Teaching With her friend Newcomb, Hodge emigrated to
Sydney in September 1897 to establish teacher training courses on the invitation of Professor Walter Scott of the Teachers' Association of New South Wales. Hodge and Newcomb founded Shirley School and Kindergarten, a girls' demonstration and training school, on Edgecliff Road, Sydney in January 1900. Trainee kindergarten teachers were often new immigrants that had arrived in the Australian colony from Britain. Shirley School had 100 students by the end of the first year and pupils included
Kathleen Ussher and
Eunice Mort. Hodge wrote for the school's
Shirley magazine. Shirley School and Kindergarten incorporated the Swedish system of gymnastics devised by
Pehr Henrik Ling and was one of the first female schools in Australia with a permanent cricket team.

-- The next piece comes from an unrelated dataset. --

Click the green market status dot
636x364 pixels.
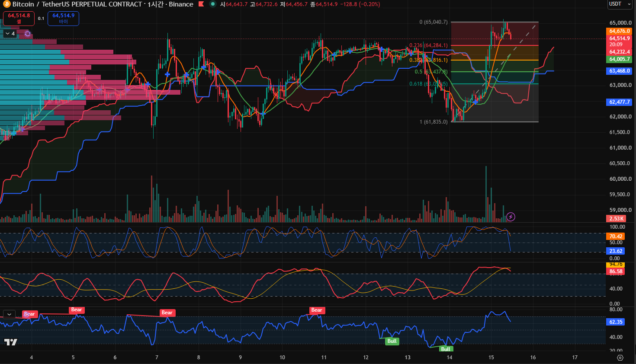pos(212,4)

Supporting the less fortunate was fundamental to the institution, with "service for others" considered "the noblest part of self education." Funds raised at school plays were given to the New South Wales Home for Incurables, an annual Christmas party was held for local poor children and warm garments were sewn for the Surrey Hills Free Kindergarten pupils. Hodge then wrote the training courses for primary and secondary teachers for
The Women's College of the
University of Sydney, where she was appointed an honorary lecturer in the theory and practice of education.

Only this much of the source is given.